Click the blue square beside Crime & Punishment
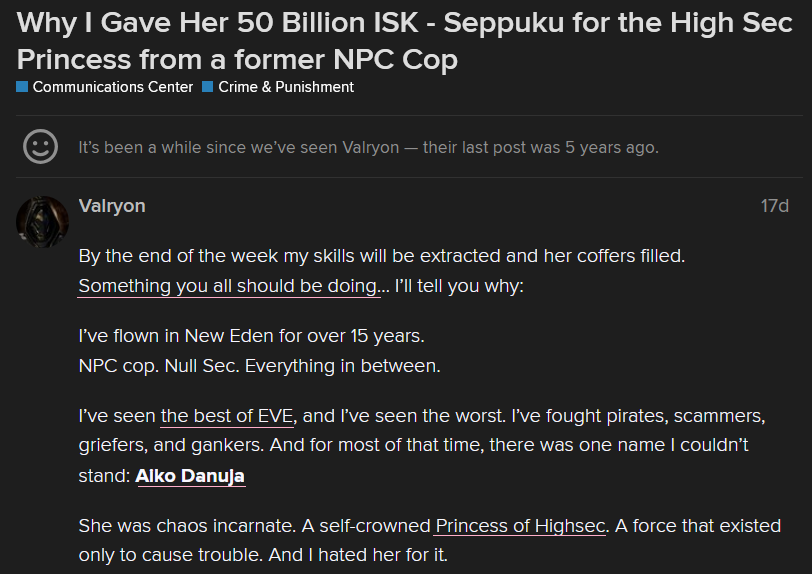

- - -

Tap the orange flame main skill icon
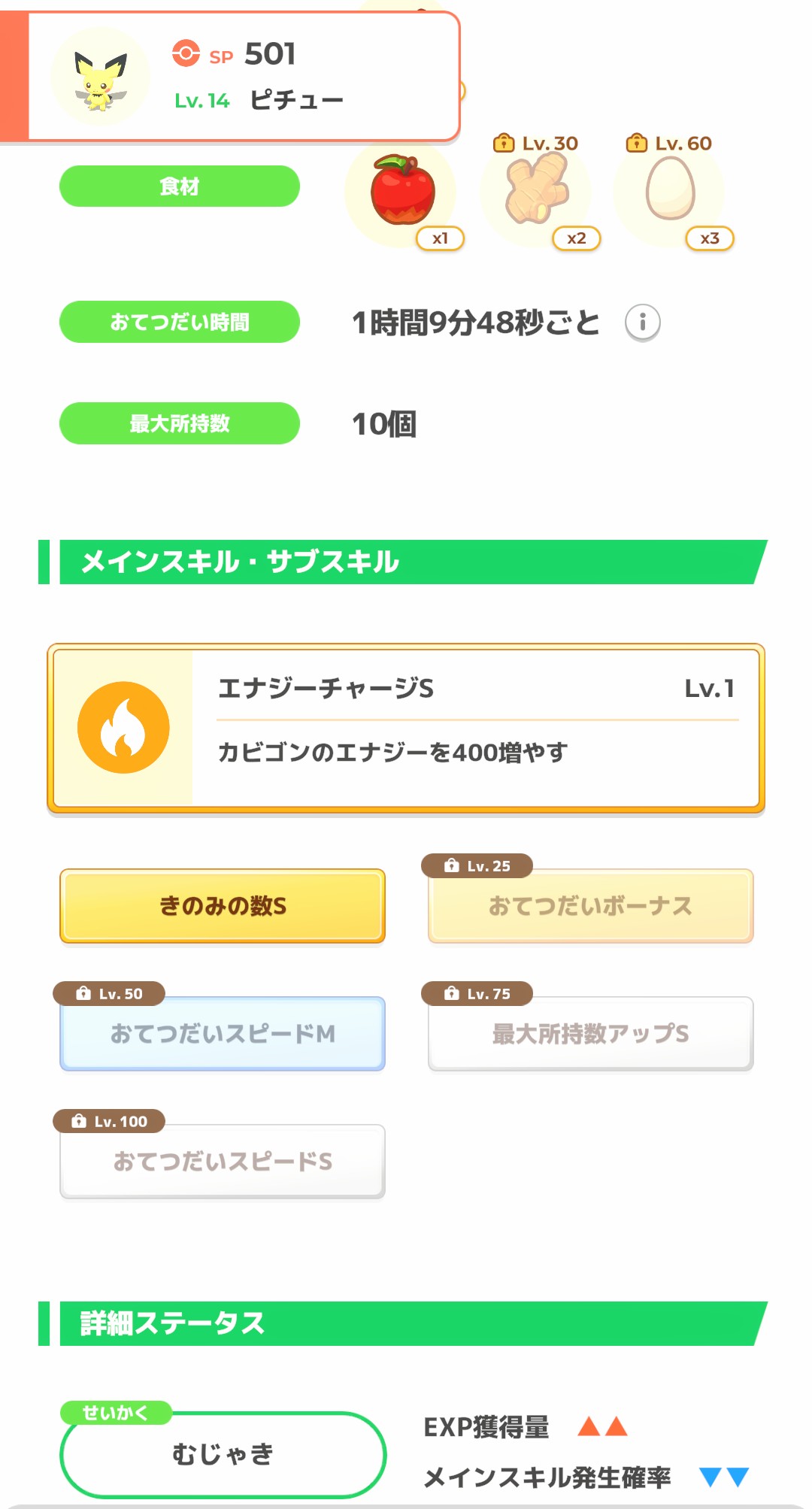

- - -

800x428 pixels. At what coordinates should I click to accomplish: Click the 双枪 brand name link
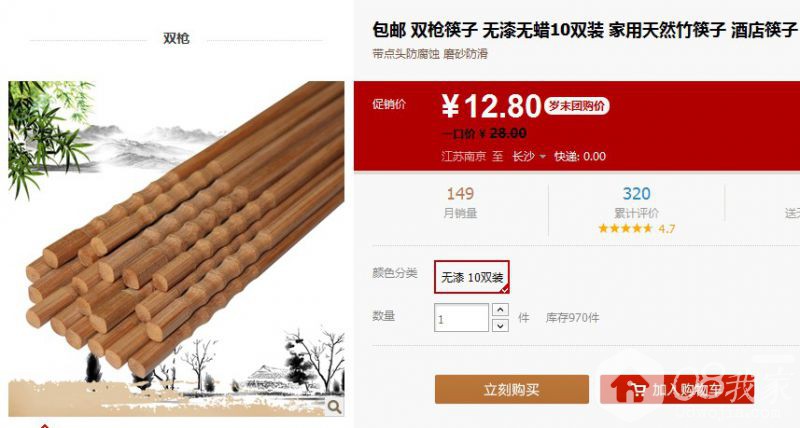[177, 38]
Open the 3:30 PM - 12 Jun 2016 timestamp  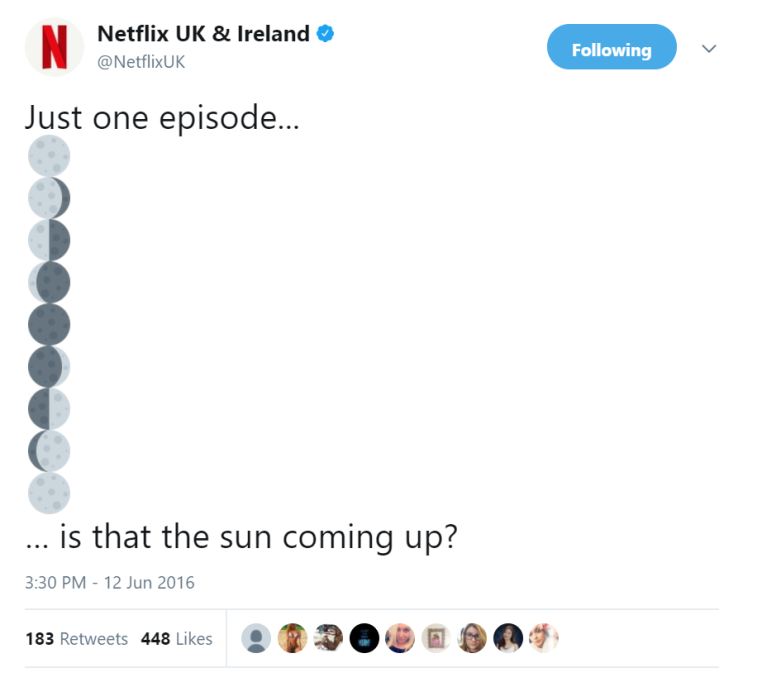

- - -

## Required action:
Only one part of the material above is wanted: the lines from the one with "800x428 pixels. At" up to and including the one with "Open the 3:30 PM - 12 Jun 2016 timestamp". Please copy them exactly, pictures left out.

## Solved exercise:
800x428 pixels. At what coordinates should I click to accomplish: Click the 双枪 brand name link
[177, 38]
Open the 3:30 PM - 12 Jun 2016 timestamp  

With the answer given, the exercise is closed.